OncoGenex Pharmaceuticals receives CHMP advice on OGX-011 development plan in treatment of mCRPC

November 13, 2015

"The agreement from both FDA and EMA on our Phase III clinical trial designs and analyses plans confirms our clinical development strategy and gives us a clear path to proceed," said Cindy Jacobs, MD, Ph.D., Executive Vice President and Chief Medical Officer at OncoGenex Pharmaceuticals. "We intend to open both Phase III clinical trials in Europe as well as in the United States and Canada, representing an expansion of our clinical development effort."
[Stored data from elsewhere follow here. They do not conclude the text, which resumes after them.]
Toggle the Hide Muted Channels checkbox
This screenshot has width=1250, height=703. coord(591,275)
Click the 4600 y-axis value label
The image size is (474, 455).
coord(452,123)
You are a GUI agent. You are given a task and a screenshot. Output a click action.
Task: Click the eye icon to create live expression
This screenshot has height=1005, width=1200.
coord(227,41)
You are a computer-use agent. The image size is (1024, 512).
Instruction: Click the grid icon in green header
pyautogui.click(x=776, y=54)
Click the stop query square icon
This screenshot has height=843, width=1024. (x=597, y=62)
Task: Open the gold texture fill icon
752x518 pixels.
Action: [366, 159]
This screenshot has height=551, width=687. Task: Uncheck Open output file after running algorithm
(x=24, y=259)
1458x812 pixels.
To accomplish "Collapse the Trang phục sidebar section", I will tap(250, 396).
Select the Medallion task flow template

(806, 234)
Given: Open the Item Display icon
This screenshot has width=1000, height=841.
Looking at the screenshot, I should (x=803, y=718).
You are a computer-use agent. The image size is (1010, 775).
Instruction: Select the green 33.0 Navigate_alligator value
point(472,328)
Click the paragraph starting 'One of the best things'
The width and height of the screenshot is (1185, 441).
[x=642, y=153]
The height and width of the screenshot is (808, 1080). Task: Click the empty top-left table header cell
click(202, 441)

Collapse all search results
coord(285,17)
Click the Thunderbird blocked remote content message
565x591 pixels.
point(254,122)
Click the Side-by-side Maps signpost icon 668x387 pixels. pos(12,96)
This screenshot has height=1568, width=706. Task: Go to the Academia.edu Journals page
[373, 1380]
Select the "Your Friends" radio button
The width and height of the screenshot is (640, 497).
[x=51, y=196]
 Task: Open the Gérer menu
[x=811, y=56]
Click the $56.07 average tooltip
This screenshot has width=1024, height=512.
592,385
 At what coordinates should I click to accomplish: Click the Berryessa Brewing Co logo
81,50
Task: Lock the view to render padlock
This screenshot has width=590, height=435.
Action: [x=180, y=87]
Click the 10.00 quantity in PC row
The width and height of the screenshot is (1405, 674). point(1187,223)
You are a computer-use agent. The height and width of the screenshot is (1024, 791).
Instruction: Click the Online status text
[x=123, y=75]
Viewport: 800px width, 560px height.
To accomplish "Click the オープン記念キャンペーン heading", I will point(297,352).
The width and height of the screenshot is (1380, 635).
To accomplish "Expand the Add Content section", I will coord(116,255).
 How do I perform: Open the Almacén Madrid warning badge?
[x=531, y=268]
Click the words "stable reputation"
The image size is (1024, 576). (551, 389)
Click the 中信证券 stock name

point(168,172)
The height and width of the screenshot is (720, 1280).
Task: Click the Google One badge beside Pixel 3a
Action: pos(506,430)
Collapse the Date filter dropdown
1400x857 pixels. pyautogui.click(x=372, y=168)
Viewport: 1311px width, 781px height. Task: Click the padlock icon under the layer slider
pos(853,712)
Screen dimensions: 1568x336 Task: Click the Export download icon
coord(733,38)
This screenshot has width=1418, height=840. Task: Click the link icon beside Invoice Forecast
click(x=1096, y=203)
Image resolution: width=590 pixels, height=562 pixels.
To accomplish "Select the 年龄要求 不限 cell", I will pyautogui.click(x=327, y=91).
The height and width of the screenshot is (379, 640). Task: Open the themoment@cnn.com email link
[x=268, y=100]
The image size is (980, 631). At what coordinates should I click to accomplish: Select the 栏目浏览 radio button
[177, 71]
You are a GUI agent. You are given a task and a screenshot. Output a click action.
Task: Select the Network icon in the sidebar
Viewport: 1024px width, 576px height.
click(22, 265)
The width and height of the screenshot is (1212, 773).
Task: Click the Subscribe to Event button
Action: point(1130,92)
Teva Pharmaceutical Industries Ltd. and OncoGenex Pharmaceuticals, Inc. entered into a global license and collaboration agreement to develop and commercialize OGX-011. Teva and OncoGenex are collaborating on a global Phase III clinical program, with two Phase III clinical trials expected to be initiated in 2010: a Phase III study for second-line chemotherapy in men with metastatic castrate resistant prostate cancer (CRPC) and a Phase III study in first-line chemotherapy for metastatic CRPC. An additional Phase III study in first-line treatment of advanced, unresectable non-small cell lung cancer (NSCLC) is intended to be initiated by early 2011.